──────── Passage shown

Fletch finds heroin that Myra loses and hides it in his school locker. Mrs Webster carries out a drugs sweep at the school. He asks Sasha for help in disposing of the drug, but she is shocked that he has acquired heroin. Sasha sets the fire alarm off to create a decoy and Sasha orders Fletch to destroy the drugs. He ignores her and she finds it in his pockets on another occasion. They later decide to try it but agree to doing it once. They then begin having casual sex and taking heroin more frequently and become addicted. They begin stealing to fund their drug addiction. Fletch buys heroin from Ste and uses in his flat. Amy is shocked to find Fletch high around her daughter, Leah Barnes (Jessica Croft-Lane). Sasha finds Fletch high and he breaks-up with her. She lets Ste inject her with heroin but she overdoses and is taken into hospital. Fletch visits her to apologise but Leo bans him from visiting. Ste refuses to sell drugs to Fletch because of Sasha's overdose, which causes Fletch to become desperate. When Sasha is discharged, she asks Fletch for more drugs but he suggests they stop using.

────────────────

Requirement
Continue the plot summary about Fletch and Sasha's heroin addiction, starting after its final sentence.

──────── Exercise data

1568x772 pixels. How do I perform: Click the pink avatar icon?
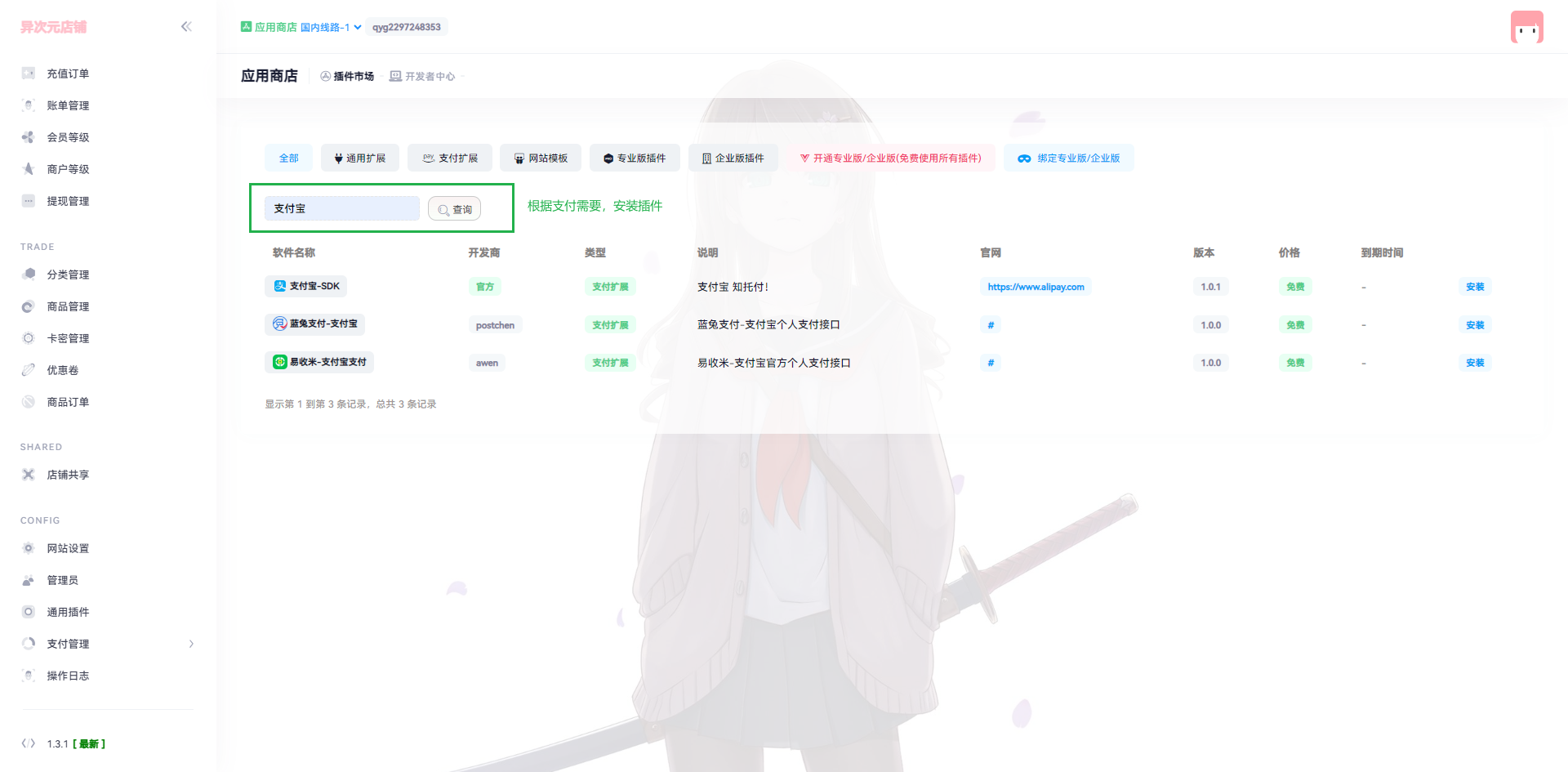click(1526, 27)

────────────────
──────── Exercise data

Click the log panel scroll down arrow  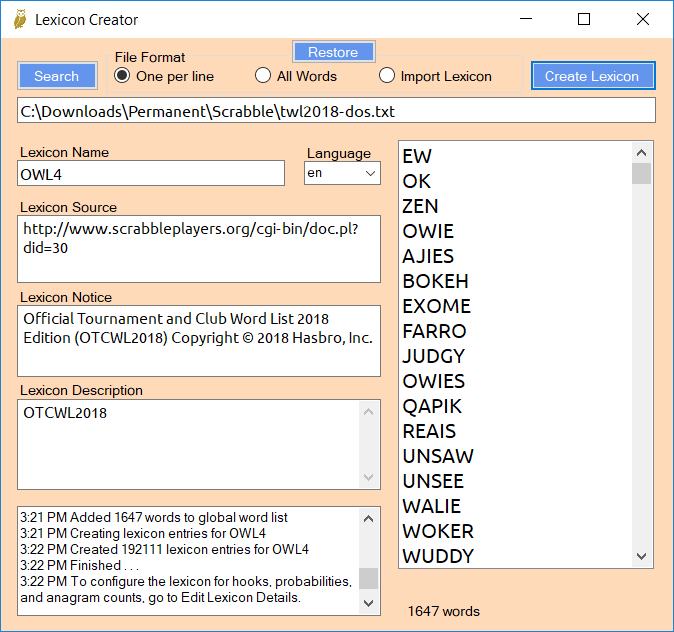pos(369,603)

────────────────

Task output
Sasha's brother Danny Valentine (David Judge) convinces Fletch to stop seeing Sasha. Fletch later witnesses Sasha kissing Justin Burton (Chris Fountain) and confronts her. They reconcile and buy more drugs. Sasha and Fletch steal Nancy Hayton's (Jessica Fox) purse and money to buy more drugs. Hannah invites Fletch around to the Ashworth's for a birthday lunch. His party is ruined by Rhys Ashworth's (Andrew Moss) return and Fletch leaves feeling ignored by his family. Fletch and Sasha use Leo's janitor keys to trespass at the school, where they take more drugs. Sasha fools her father into giving her money and they buy more drugs. They then begin borrowing money from Nige Foster. Fletch attends his exams high and is automatically failed as a result. He then steals money from Drive 'n' Buy, to repay Nige. Josh catches Fletch and forces him to return it or he will report him to the police. Josh refuses to help Fletch and he attacks Myra and steals her bag but is annoyed to find no money inside it. Fletch and Sasha stole a laptop from the head teacher's office to try and sell it to buy heroin.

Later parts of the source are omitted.